Mofokeng e Albanese nos lembram que mais de 1.057 profissionais de saúde e médicos palestinos foram mortos até agora e muitos foram presos arbitrariamente.

“As ações heroicas dos colegas médicos palestinos em Gaza nos ensinam o que significa ter feito o juramento médico. Elas também são um sinal claro de uma humanidade depravada que permitiu que um genocídio continuasse por bem mais de um ano”, disseram.

Salientando que o pessoal médico goza de proteções especiais sob o direito internacional humanitário, os especialistas em direitos humanos disseram que “eles não são alvos legítimos de ataque, nem podem ser legitimamente detidos por exercerem sua profissão”.

A anomalia é que, enquanto Netanyahu continua se gabando de ter derrotado o Hamas e alegremente afirmando que ele não é uma ameaça, seu exército assassino de bandidos continua sua matança sob suas ordens.

Prolongar o genocídio para proteger seu destino político egoísta é a avaliação feita por muitos analistas, incluindo especialistas israelenses.

Dan Perry está entre eles que alega que Netanyahu bloqueou qualquer esforço para pôr fim ao conflito em Gaza.

“Ele usa o fato – de que se Israel se retirasse hoje, o Hamas provavelmente ainda manteria o poder na faixa – como sua desculpa para prolongar a guerra.”

Perry ressalta que uma retirada completa de Israel em troca dos reféns — um acordo oferecido pelo Hamas e desejado por mais de 70% dos israelenses — é contestada pela extrema direita, o que ameaça derrubar o governo de Netanyahu.

Relacionado ao ritual diário e gratuito de matança de palestinos inocentes em Gaza e na Cisjordânia ocupada, está a supressão da liberdade de imprensa.

A proibição da mídia internacional de operar e noticiar dentro de Gaza pelo regime de Netanyahu foi e continua sendo uma grande violação dos direitos que os jornalistas possuem, consagrados em inúmeras convenções relacionadas à liberdade de imprensa.

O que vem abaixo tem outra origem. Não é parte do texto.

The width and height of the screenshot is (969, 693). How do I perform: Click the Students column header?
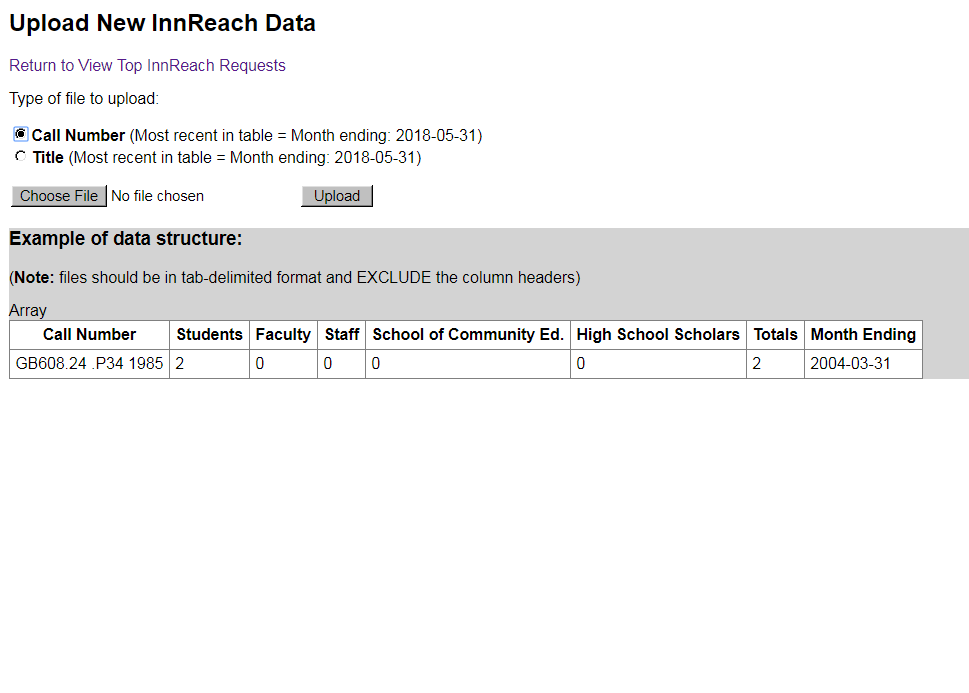[x=209, y=335]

O fato de tal acesso a jornalistas internacionais ser negado demonstra os esforços desesperados de Israel para manter o controle de uma narrativa que está de acordo com seus objetivos políticos e militares enganosos.

A Autoridade Palestina (AP) também não está excluída da censura por seguir servilmente os ditames de Israel, liberando suas forças de segurança para caçar qualquer forma de resistência contra a colônia ilegal de colonos, mas também para fechar a rede da Al Jazeera.

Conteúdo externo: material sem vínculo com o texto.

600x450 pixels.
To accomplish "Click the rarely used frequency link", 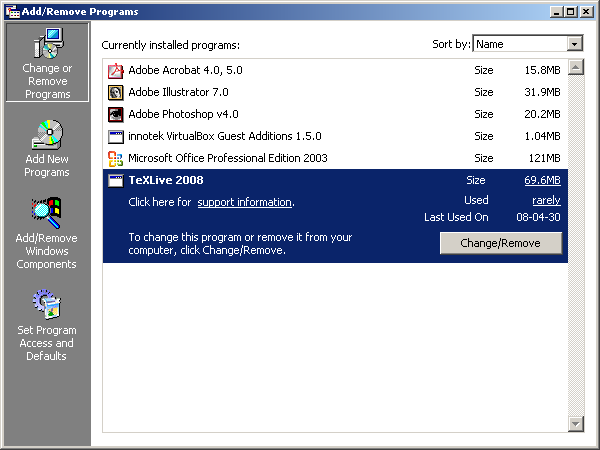I will coord(546,200).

A linguagem usada pela AP para justificar suas ações contra a agência de mídia não é diferente da de Israel: transmitir “materiais incitantes” que “enganam e provocam conflitos”.

A supressão da liberdade de opinião e expressão, juntamente com a crueldade infligida aos palestinos por um regime auxiliado e apoiado pelos Estados Unidos, pela OTAN e por regimes clientes árabes, certamente não é digna de comemoração.